Primeness of alternating virtual links

TL;DR

This paper introduces a new method using lassos to relate cellular link diagrams on surfaces to virtual links, and extends classical primeness results to alternating links in thickened surfaces.

Contribution

It establishes a new correspondence between cellular diagrams and virtual links, and extends Menasco's classical primeness result to a stricter notion for alternating links.

Findings

A new correspondence between cellular diagrams and virtual links.

Classical primeness results extended to a stricter sense for alternating links.

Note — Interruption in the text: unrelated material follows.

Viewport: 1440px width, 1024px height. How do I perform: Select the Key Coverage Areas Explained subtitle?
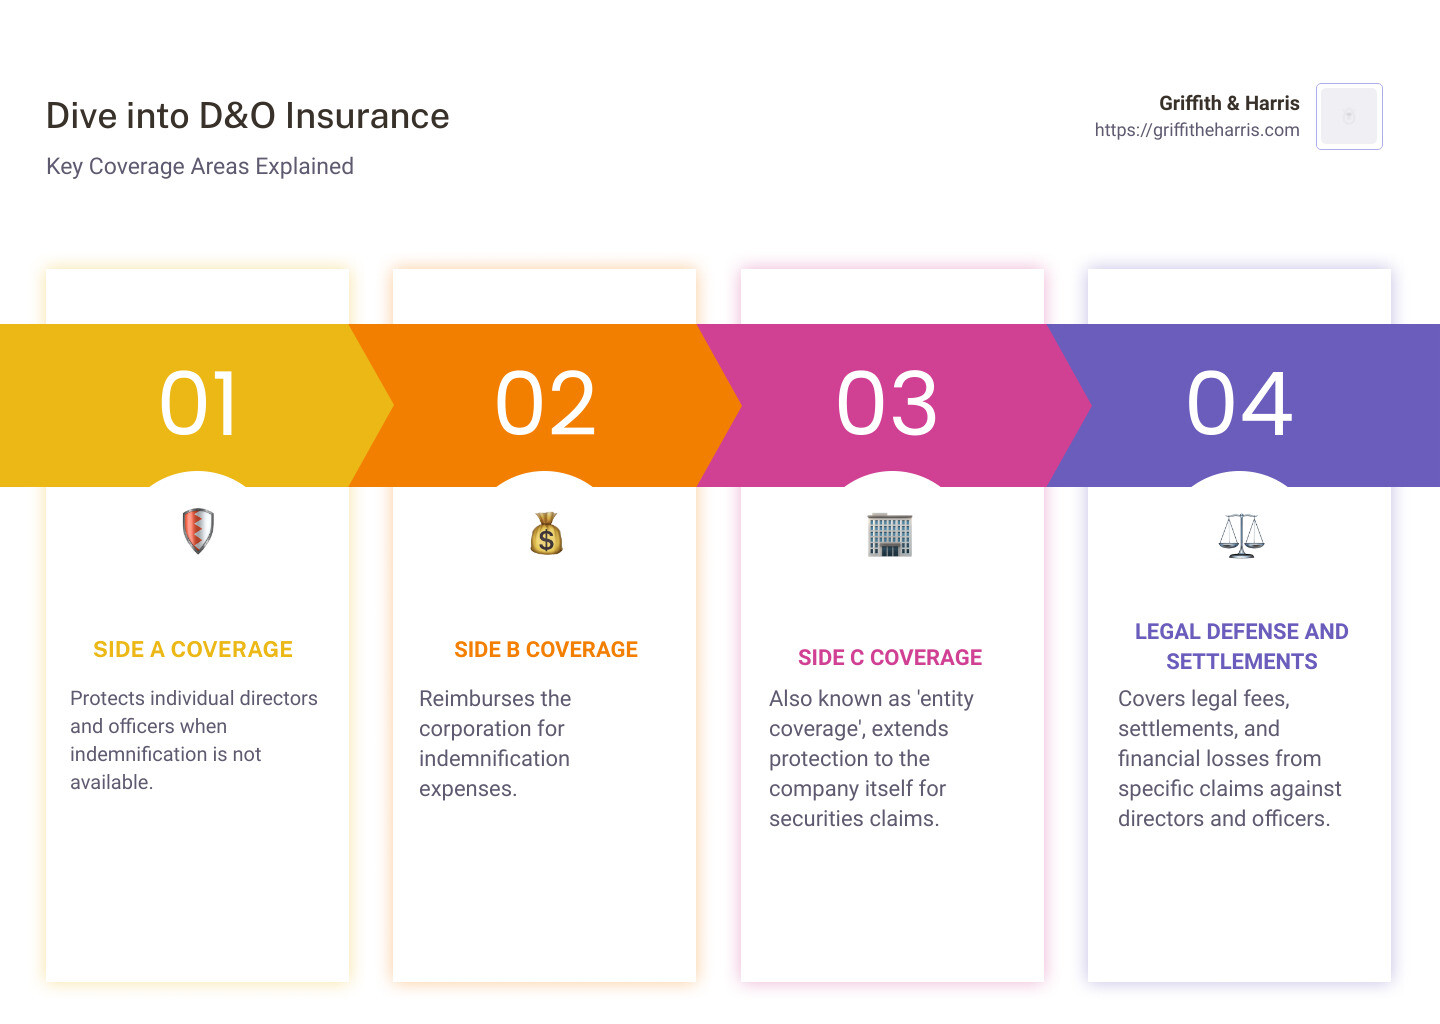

Method to determine primeness of virtual links by inspection.

Abstract

Using a new tool called lassos, we establish a new correspondence between cellular link {diagrams} on closed surfaces and equivalence classes of virtual link {diagrams}. This is analogous to a well-known correspondence among the links represented by these diagrams, but with a crucial subtlety. We explain how, under these correspondences, the traditional notion of primeness for virtual links is stricter than the one for links in thickened surfaces. We extend a classical result of Menasco by proving that an alternating link in a thickened surface is prime in the stricter sense unless it is ``obviously" composite. (Adams et al and Howie--Purcell previously extended Menasco's result for the other notion of primeness.) We describe, given an alternating virtual link diagram, how to determine by inspection whether the virtual link it represents is prime in either sense.